Having looked through the neo4j manual, I am not convinced that it is a good fit for what we are trying to accomplish.
- The underlying model does not fit well into RDF.
- It is not a triple store.
- It is not based around URIs
- It does not support SPARQL out of the box – it needs add-ons
- It does not appear to support separate disk files for partitioning data
- Cypher (the neo4j query language) is not a standard in the same way that SPAQRL is
- Cypher is still being developed (although there is a mechanism for backward compatibility)
These problems can all be addressed, but they will require add-ons and work-arounds to do so.
The underlying model
Neo4j stores a graph of nodes and arcs. The nodes and arcs can be decorated with what neo4j calls ‘labels’ and ‘properties’.
Labels serve much the same purpose as RDF and OWL classes and predicates. A node may have any number of labels, each arc may have one. One of the main points about them is that one may create indexes (I get the impression that this is actually a legacy feature) on a label:property pair. You can index the ‘name’ property of every node with a ‘Taxon’ label. These indexes can be declared unique, which gives you a degree of data integrity checking (although with nothing like the rigour of an RDBMS).
Properties are simply primitive values – numbers, strings, etc. ‘Data properties’ in OWL-speak.
Property and label names are plain strings
Although labels and property names can be URIs, the Cypher language does not support this beyond allowing you to quote these kinds of identifiers (with back-quotes, of all things). It’s missing the ability to declare namespaces to be used as prefixes so far as I can see.
This means that either we put
all over the shop in the queries, or we bolt something over the top of it to supply the missing prefixes when we convert it to RDF. Or we don’t use dublin core.
Neo4j permits properties to be placed on arcs
While this is basically a great idea, it doesn’t translate into RDF. The way to do this in RDF would be to generate a rdfs:Statement object for each arc, and to attach the properties to that. This means that we require a translation layer (unless the bolt-ons on the web site do something like that).

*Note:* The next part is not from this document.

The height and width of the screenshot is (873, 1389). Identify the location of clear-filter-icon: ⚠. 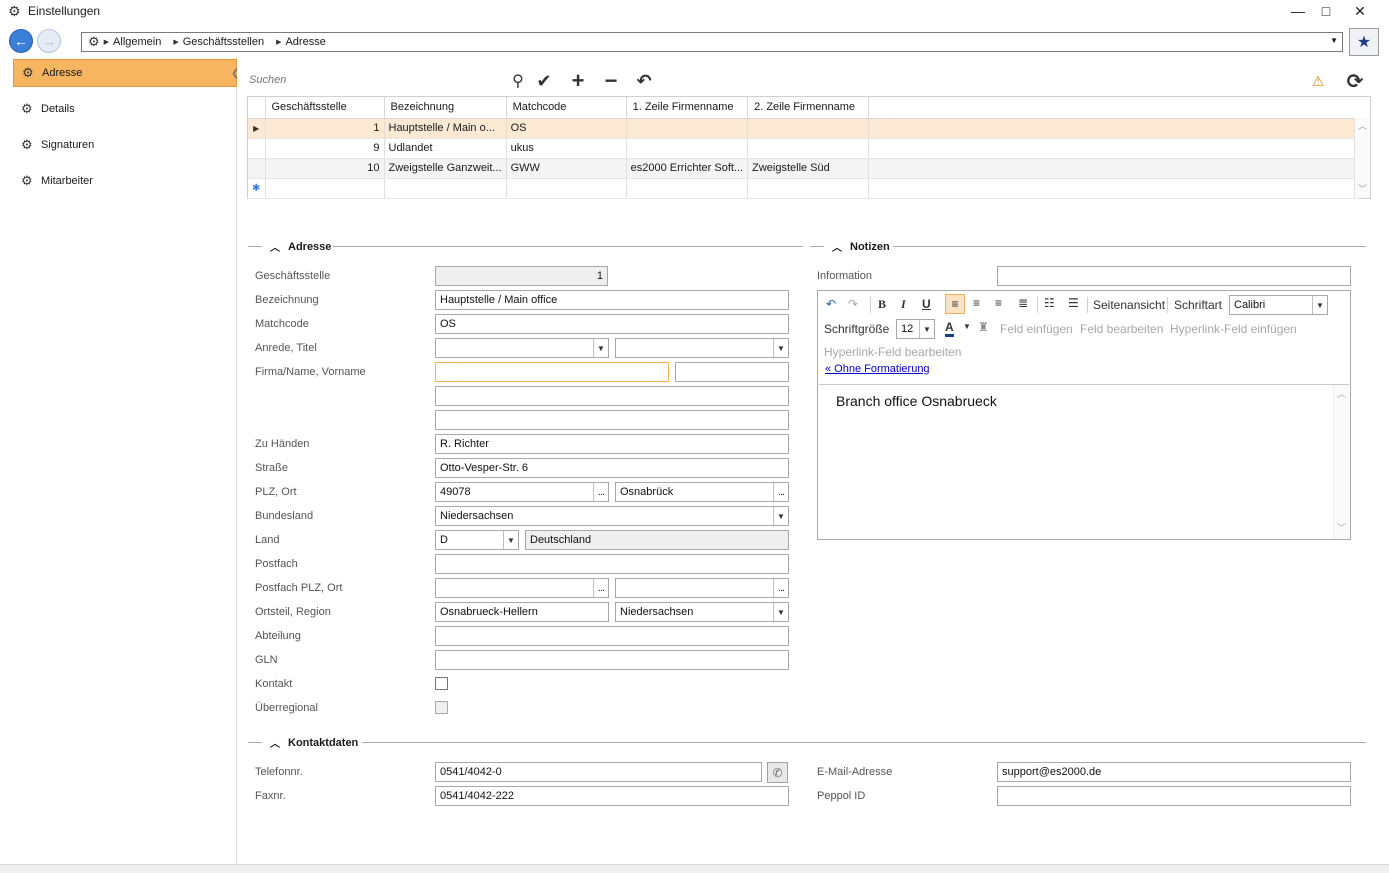
(1318, 81).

A problem is that we would want to do this a lot – one of the things we need to do is to attach data to the arcs. Really, its a deficiency with the RDF model itself, but if we want to produce RDF at all then the question of ‘how do we present this data we have put on the arcs’ becomes a thing.
Another issue is that properties are only ever data, not arcs in themselves. One of the things we may want to do is to use a controlled vocabulary for certain properties. Enumerated types. The way we normally do this is to declare a set of URIs. We can certainly put these in strings as properties on arcs, but they wouldn’t link to nodes in the same way. In RDF, a URI is simply a URI. In SPARQL you can query for ‘nodes having a persistence type that is a shade of blue’, because ‘persistence type’ and ‘colour shade’ are nodes in their own right. But if we want arcs to have a ‘persistence type’, Neo4j just doesn’t work that way.
no quad store
We could simulate a quad store (to permit the SPARQL named graph construct) by adding a property to each node and arc. But again – there would need to be a layer added to translate this hack. Perhaps the SPARQL service built for Neo4j has provision for this.

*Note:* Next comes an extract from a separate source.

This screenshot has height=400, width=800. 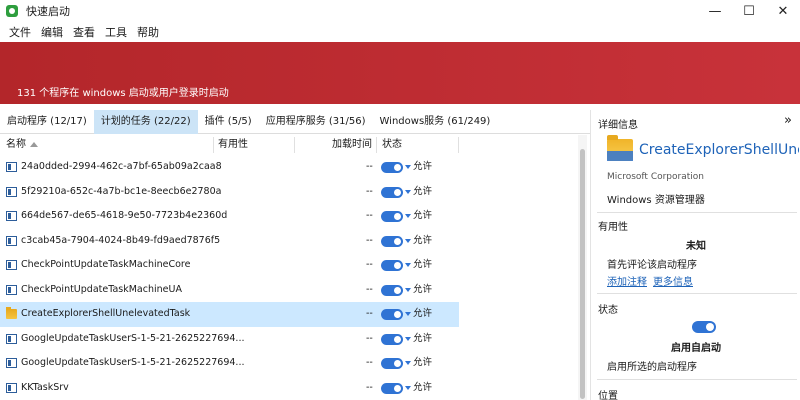 What do you see at coordinates (146, 122) in the screenshot?
I see `tab-scheduled-tasks: 计划的任务 (22/22)` at bounding box center [146, 122].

The data store, and staging
Jena permits a ‘graph’ to be made up of bits stored in different directories on disk. For instance, in our service layer at present the AFD, APNI/APC, and CoL datasets are split into different files. As far as I can see, Neo4j simply doesn’t do this. Another thing that we can do in JENA is load the vocabulary files from RDF as static data. Neo4j would require them to be converted.

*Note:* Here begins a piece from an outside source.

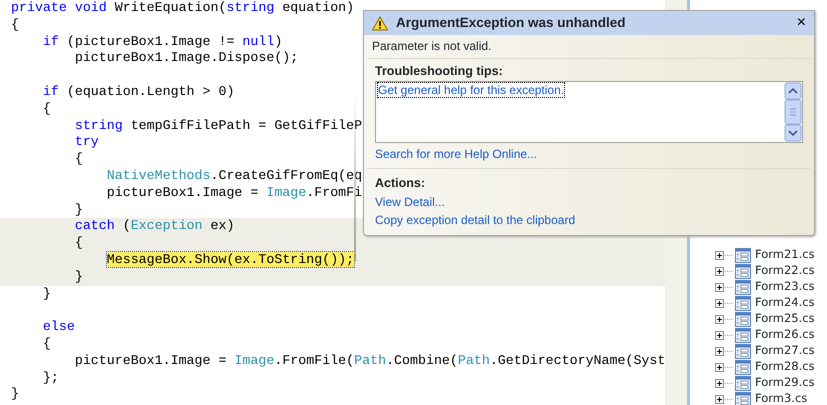 The height and width of the screenshot is (405, 827). I want to click on code-line: pictureBox1.Image = Image.FromFi, so click(234, 193).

I’m not sure how we would both have an editor app that updates the tree and also have a SPAQL service running against that same data, although this is a problem in both Neo4j and Jena/Joseki. We could
- run the data store as a separate process on a separate port and communicate over http
- build the core tree manipulation operations as a library module in Neo4j or joseki (communicating via RMI, perhaps)
- run neo4j or joseki inside the tree webapp. Doing this probably means we lose all the clustering and management functionality.
Neo4j does do transactions, but it does them by maintaining state in-memory. I’m not 100% confident about that, but then again: I’m not sure how JENA doe them.
Cypher is kinda cute. Nodes have parentheses, arcs have arrows suspiciously like the syntax in Graphviz .dot files, and filtering criteria uniformly have square brackets. It has features which I can’t recall as being in SPARQL, that is: it may be better than SPARQL.
The main thing is as stated: it’s not a standard, and they are still working on it. To be confident your code will continue to work, you need to add a cypher version command at the top of the file.
As I said: I don’t like it, don’t trust it, but maybe I’m just a stick-in-the-mud. The main issue is the mismatch between this and RDF.